BEGIN SOURCE RECORDS

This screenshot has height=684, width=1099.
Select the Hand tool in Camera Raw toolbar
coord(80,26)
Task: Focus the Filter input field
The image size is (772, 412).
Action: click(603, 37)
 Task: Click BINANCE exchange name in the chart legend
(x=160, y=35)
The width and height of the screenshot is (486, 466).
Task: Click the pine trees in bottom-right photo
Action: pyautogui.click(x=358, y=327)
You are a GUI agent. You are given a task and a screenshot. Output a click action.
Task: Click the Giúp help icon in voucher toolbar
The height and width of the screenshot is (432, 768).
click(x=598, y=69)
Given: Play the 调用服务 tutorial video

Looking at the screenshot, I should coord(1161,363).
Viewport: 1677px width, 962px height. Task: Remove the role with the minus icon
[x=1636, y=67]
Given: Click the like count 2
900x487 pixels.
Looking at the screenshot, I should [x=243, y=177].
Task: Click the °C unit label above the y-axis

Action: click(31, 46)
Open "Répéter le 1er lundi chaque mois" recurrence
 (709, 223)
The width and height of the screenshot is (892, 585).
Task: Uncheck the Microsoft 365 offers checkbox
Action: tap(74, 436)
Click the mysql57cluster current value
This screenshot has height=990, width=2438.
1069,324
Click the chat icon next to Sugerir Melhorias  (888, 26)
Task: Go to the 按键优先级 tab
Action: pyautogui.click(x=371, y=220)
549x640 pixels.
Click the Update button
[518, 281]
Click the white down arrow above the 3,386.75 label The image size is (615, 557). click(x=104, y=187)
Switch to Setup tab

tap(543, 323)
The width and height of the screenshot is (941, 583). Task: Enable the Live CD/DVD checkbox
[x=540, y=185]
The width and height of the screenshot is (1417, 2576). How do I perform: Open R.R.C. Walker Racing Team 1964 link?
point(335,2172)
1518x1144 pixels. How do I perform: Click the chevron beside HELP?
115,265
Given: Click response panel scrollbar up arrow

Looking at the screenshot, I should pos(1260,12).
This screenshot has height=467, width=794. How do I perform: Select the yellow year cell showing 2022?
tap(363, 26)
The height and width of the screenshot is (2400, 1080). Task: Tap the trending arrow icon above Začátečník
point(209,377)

END SOURCE RECORDS

The entries above need to be transcribed with no differences at all.

▸ YOUR RESPONSE:
This screenshot has height=684, width=1099.
Select the Hand tool in Camera Raw toolbar
coord(80,26)
Task: Focus the Filter input field
The image size is (772, 412).
Action: click(603, 37)
 Task: Click BINANCE exchange name in the chart legend
(x=160, y=35)
The width and height of the screenshot is (486, 466).
Task: Click the pine trees in bottom-right photo
Action: pyautogui.click(x=358, y=327)
You are a GUI agent. You are given a task and a screenshot. Output a click action.
Task: Click the Giúp help icon in voucher toolbar
The height and width of the screenshot is (432, 768).
click(x=598, y=69)
Given: Play the 调用服务 tutorial video

Looking at the screenshot, I should coord(1161,363).
Viewport: 1677px width, 962px height. Task: Remove the role with the minus icon
[x=1636, y=67]
Given: Click the like count 2
900x487 pixels.
Looking at the screenshot, I should [x=243, y=177].
Task: Click the °C unit label above the y-axis

Action: click(31, 46)
Open "Répéter le 1er lundi chaque mois" recurrence
 (709, 223)
The width and height of the screenshot is (892, 585).
Task: Uncheck the Microsoft 365 offers checkbox
Action: tap(74, 436)
Click the mysql57cluster current value
This screenshot has height=990, width=2438.
1069,324
Click the chat icon next to Sugerir Melhorias  (888, 26)
Task: Go to the 按键优先级 tab
Action: pyautogui.click(x=371, y=220)
549x640 pixels.
Click the Update button
[518, 281]
Click the white down arrow above the 3,386.75 label The image size is (615, 557). click(x=104, y=187)
Switch to Setup tab

tap(543, 323)
The width and height of the screenshot is (941, 583). Task: Enable the Live CD/DVD checkbox
[x=540, y=185]
The width and height of the screenshot is (1417, 2576). How do I perform: Open R.R.C. Walker Racing Team 1964 link?
point(335,2172)
1518x1144 pixels. How do I perform: Click the chevron beside HELP?
115,265
Given: Click response panel scrollbar up arrow

Looking at the screenshot, I should pos(1260,12).
This screenshot has height=467, width=794. How do I perform: Select the yellow year cell showing 2022?
tap(363, 26)
The height and width of the screenshot is (2400, 1080). Task: Tap the trending arrow icon above Začátečník
point(209,377)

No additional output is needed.